INTRODUCTION: Whilst excision biopsy is traditionally preferred, advances in radiological and histological techniques warrant a re-look at core biopsy as a viable primary diagnostic method. METHOD: Over a 3-year period, all patients who underwent core biopsy to investigate lymphoma at our centre were included. RESULTS: 554 consecutive patients were included (40.1% prior lymphoma and 59.4% new presentations). Three or more cores were taken in 420 (75.8%) cases. Median time from request to biopsy and biopsy to histology report was 2 (0-40) days and 7 (1-24) days respectively. 510/544 (93.8%) biopsies were diagnostic. There was no difference in whether the biopsy was diagnostic based on indication (new vs. relapsed lymphoma) (p=0.445), whether biopsy was PET-directed (p=0.507), for T-cell lymphoma (p=0.468) or nodal vs. extra-nodal (p=0.693). Thirty-eight patients (6.9%) required a second biopsy due to inadequate tissue. In a patient experience survey, only 13.9% reported any complications (1 self-limiting minor bleeding, 4 bruising) whilst 16.7% reported any discomfort beyond 12 hours. CONCLUSION: Core biopsy performed by experienced radiologists and analysed by expert haemato-pathologists is a reliable, well-tolerated method for diagnosing lymphoma and confirming relapse.
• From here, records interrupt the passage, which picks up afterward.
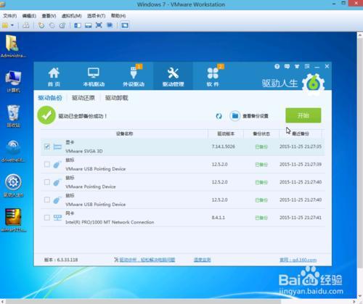The image size is (363, 304).
Task: Open the software clover icon
Action: [x=213, y=73]
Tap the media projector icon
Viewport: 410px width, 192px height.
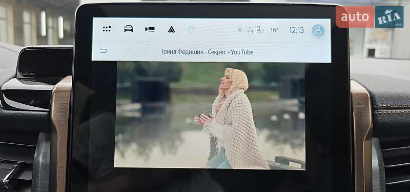[x=150, y=29]
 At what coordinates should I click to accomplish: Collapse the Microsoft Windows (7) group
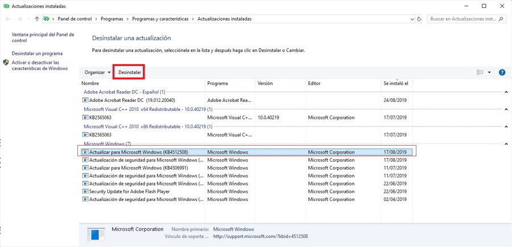[506, 144]
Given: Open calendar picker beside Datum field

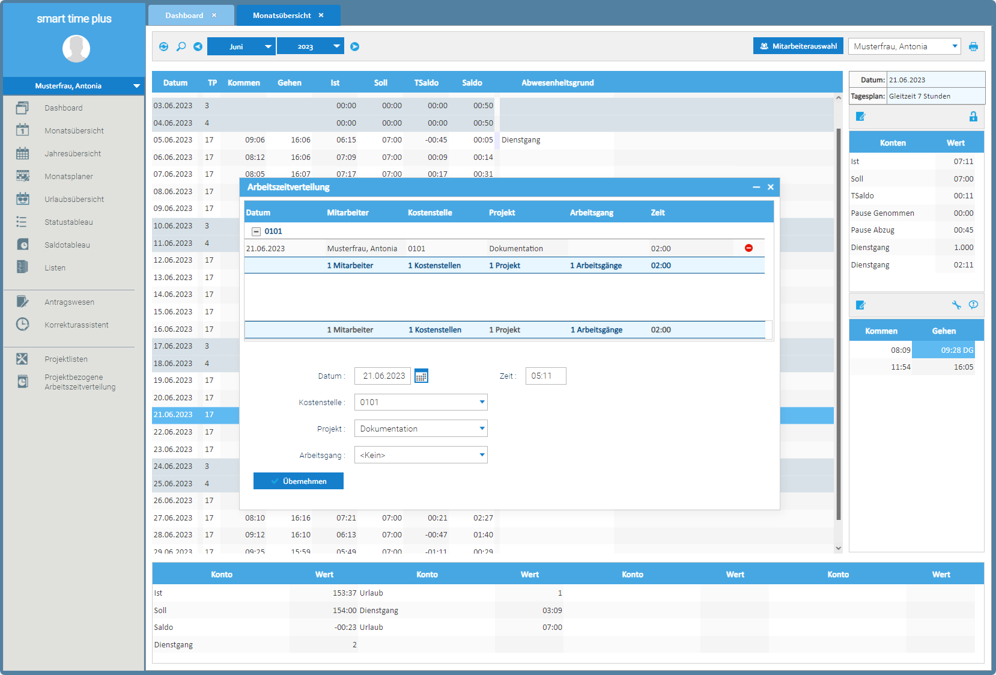Looking at the screenshot, I should click(421, 376).
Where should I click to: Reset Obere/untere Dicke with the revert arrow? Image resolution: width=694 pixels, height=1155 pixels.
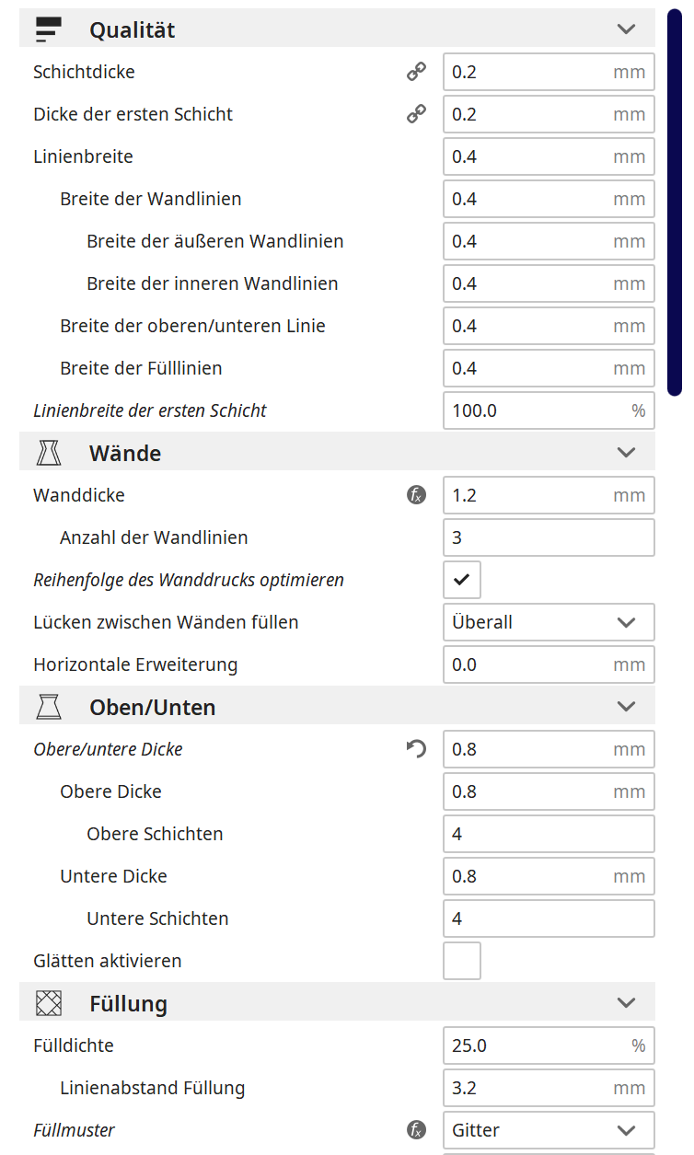tap(416, 749)
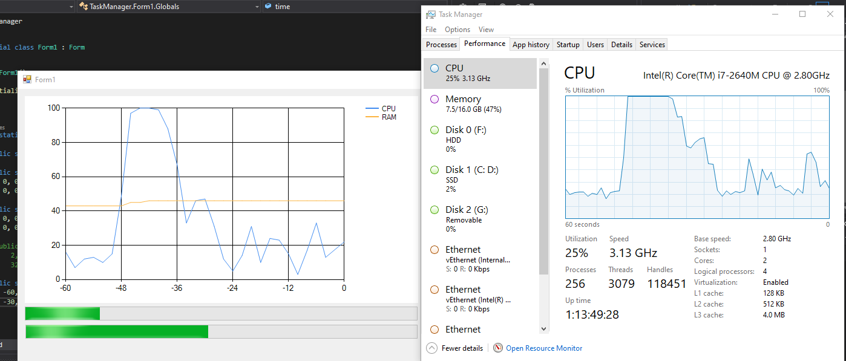
Task: Open Resource Monitor link
Action: [x=543, y=348]

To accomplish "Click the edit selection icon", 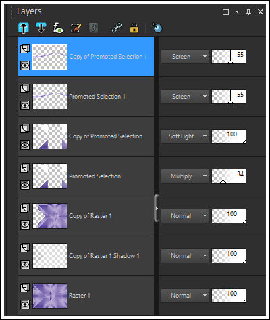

Multiple cores can be obtained under local anaesthetic yielding sufficient material in the majority of cases.

Type: Article
Title: Lymph node core biopsies reliably permit diagnosis of lymphoproliferative diseases. Real‐World Experience from 554 sequential core biopsies from a single centre
Location: England
DOI: 10.1111/ejh.13545
Publisher version: https://doi.org/10.1111/ejh.13545
Language: English
Additional information: This version is the author accepted manuscript. For information on re-use, please refer to the publisher’s terms and conditions.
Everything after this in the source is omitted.